Exercise brief:
Find the string "computer" in the data, then copy every line where it is found.

(Stored records)
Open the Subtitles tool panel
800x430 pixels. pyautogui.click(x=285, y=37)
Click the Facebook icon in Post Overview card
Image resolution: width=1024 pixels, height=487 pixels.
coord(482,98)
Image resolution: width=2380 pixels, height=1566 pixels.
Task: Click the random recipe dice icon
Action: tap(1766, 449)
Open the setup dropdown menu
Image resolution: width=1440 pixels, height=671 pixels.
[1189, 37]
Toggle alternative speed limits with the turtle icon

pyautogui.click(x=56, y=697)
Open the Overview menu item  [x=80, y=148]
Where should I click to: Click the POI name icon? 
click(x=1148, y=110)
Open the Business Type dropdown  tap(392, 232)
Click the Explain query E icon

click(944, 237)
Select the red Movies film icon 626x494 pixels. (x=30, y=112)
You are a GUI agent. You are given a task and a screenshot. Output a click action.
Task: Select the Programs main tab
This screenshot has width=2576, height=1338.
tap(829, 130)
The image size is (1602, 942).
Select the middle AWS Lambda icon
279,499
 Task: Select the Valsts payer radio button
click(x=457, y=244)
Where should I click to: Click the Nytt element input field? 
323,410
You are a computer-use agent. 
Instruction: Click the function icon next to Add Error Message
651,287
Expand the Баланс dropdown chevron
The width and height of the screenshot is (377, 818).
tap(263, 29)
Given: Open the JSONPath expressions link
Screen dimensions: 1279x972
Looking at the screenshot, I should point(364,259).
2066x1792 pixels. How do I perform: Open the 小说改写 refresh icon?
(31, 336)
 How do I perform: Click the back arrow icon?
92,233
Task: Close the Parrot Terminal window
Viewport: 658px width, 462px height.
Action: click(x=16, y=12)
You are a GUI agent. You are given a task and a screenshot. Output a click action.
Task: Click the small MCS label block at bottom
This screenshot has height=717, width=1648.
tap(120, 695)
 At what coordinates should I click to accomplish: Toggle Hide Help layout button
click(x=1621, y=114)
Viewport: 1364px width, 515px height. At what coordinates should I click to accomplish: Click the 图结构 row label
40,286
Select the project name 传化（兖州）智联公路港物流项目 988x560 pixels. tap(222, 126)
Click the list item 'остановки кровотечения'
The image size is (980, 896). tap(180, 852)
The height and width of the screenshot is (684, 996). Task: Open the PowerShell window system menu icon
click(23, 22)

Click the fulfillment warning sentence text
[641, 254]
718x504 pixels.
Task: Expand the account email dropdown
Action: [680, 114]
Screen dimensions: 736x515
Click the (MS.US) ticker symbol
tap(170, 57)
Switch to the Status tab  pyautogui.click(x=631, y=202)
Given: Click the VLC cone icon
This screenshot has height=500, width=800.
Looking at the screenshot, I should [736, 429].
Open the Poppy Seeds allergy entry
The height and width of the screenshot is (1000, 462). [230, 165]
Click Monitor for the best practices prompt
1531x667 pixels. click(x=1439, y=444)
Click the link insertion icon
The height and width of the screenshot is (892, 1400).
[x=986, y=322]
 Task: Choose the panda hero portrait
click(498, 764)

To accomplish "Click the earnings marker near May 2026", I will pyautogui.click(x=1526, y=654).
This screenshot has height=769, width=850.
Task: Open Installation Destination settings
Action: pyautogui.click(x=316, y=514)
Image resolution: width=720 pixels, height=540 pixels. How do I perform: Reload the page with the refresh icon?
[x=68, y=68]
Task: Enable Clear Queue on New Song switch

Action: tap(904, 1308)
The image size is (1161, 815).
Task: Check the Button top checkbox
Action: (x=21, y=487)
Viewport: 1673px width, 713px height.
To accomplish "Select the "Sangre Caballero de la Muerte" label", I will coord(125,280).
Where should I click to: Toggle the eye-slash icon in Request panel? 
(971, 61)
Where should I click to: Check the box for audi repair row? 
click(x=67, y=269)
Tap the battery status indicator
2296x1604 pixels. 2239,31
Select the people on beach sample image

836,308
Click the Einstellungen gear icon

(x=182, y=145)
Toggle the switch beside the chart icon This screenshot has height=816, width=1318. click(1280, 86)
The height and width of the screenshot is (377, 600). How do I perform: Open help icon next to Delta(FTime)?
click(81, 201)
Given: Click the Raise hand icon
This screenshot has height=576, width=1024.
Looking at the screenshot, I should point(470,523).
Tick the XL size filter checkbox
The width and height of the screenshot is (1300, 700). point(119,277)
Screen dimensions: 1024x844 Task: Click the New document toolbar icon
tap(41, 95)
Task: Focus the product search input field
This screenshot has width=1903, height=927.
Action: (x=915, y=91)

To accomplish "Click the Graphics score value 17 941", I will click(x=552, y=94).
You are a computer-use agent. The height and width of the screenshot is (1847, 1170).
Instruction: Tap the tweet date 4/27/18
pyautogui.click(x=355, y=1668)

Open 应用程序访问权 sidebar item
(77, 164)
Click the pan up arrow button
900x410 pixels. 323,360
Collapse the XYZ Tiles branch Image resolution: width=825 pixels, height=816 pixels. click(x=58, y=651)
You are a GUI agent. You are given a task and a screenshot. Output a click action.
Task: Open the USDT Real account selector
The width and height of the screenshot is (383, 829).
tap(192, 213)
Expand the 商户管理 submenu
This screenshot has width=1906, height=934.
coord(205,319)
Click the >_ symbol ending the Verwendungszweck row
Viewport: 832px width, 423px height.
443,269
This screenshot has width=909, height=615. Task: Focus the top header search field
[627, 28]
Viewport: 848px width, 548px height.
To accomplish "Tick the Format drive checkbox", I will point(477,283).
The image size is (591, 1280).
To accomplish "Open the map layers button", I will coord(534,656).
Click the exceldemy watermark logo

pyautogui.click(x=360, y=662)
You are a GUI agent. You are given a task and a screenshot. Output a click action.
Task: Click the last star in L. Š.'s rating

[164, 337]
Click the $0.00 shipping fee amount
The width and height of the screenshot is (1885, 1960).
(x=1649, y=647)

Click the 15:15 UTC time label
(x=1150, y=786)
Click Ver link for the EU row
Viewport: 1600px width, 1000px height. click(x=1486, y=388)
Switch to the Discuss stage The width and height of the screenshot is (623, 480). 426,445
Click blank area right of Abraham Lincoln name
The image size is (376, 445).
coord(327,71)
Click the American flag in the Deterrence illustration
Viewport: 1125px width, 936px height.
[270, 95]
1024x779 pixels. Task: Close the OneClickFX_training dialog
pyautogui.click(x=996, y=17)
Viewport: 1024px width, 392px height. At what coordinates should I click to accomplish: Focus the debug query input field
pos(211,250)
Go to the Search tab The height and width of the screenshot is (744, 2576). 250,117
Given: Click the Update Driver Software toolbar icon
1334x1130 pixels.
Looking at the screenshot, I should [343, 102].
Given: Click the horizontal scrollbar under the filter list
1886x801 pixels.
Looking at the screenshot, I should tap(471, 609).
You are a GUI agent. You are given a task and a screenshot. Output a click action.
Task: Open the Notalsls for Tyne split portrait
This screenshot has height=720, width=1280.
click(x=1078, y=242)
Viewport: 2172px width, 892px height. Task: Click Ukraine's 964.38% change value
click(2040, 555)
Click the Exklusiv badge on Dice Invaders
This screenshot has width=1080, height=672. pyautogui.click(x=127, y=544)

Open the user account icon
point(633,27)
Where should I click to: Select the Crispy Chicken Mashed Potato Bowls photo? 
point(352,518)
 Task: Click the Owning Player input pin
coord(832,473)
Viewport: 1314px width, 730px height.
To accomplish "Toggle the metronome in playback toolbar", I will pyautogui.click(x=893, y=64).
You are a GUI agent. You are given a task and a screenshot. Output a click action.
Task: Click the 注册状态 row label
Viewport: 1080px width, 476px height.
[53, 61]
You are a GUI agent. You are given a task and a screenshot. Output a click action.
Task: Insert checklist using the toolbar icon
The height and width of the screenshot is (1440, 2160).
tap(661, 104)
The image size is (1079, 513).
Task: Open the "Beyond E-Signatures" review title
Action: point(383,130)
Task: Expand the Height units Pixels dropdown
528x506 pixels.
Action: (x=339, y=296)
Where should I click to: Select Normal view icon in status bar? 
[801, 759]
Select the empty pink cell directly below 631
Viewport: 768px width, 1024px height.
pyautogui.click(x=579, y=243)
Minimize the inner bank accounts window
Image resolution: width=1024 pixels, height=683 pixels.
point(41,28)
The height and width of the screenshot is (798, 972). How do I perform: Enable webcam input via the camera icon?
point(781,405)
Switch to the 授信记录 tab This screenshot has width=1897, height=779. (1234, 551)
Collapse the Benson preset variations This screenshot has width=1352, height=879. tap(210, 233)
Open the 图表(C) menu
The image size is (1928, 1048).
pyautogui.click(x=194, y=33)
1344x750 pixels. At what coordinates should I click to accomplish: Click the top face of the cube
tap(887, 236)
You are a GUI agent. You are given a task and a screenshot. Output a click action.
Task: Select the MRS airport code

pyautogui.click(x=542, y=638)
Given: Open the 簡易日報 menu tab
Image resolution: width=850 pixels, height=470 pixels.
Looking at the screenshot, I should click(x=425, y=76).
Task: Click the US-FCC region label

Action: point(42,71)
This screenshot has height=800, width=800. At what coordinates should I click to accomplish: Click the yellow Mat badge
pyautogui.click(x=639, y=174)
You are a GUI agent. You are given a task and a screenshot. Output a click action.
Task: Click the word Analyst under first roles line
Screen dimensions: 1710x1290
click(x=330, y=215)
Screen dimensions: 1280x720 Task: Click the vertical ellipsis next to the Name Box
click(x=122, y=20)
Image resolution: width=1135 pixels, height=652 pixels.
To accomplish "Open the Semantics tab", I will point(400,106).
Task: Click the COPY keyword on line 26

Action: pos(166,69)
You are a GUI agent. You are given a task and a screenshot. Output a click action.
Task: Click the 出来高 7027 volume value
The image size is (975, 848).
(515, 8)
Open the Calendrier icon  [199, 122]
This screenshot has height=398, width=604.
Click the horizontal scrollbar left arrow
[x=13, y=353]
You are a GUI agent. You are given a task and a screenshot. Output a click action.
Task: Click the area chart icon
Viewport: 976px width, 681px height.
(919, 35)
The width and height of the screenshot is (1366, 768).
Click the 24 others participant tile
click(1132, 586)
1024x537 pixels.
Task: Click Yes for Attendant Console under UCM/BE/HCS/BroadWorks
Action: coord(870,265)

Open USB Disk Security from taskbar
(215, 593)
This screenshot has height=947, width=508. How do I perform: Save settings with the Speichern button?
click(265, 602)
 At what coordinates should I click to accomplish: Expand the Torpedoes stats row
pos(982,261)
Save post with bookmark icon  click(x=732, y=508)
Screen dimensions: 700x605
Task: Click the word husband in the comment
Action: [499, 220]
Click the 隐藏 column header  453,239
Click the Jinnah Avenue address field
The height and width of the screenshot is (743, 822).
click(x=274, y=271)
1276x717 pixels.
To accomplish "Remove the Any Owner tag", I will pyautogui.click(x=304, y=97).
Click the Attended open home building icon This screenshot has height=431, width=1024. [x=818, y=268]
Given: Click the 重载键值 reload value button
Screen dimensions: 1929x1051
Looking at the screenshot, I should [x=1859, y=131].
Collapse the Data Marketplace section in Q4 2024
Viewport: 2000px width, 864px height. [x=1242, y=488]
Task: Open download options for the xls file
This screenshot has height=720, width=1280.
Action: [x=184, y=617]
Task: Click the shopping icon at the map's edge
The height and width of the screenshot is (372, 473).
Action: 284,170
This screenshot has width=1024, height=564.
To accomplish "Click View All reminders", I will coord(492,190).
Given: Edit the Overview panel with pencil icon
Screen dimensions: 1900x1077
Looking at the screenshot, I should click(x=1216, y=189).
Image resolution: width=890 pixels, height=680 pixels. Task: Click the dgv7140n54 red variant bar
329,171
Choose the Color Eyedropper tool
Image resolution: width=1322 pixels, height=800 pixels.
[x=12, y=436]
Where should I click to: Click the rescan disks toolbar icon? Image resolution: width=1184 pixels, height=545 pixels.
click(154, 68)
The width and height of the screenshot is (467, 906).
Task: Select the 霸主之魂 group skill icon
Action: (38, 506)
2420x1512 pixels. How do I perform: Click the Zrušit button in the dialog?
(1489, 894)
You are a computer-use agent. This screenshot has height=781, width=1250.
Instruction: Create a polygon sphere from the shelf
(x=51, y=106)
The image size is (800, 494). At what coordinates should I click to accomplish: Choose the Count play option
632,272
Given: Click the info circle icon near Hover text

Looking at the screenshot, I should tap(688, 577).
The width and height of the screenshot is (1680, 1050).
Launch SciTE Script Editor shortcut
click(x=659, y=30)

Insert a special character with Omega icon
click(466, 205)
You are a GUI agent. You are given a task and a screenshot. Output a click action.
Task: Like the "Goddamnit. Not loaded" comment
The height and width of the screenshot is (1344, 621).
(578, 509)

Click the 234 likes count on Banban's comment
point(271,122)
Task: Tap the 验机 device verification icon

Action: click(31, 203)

Exercise solution:
You are a computer-use agent. 
You are a computer-use agent. The height and width of the screenshot is (1847, 1170).
You are a computer-use agent. This screenshot has height=781, width=1250.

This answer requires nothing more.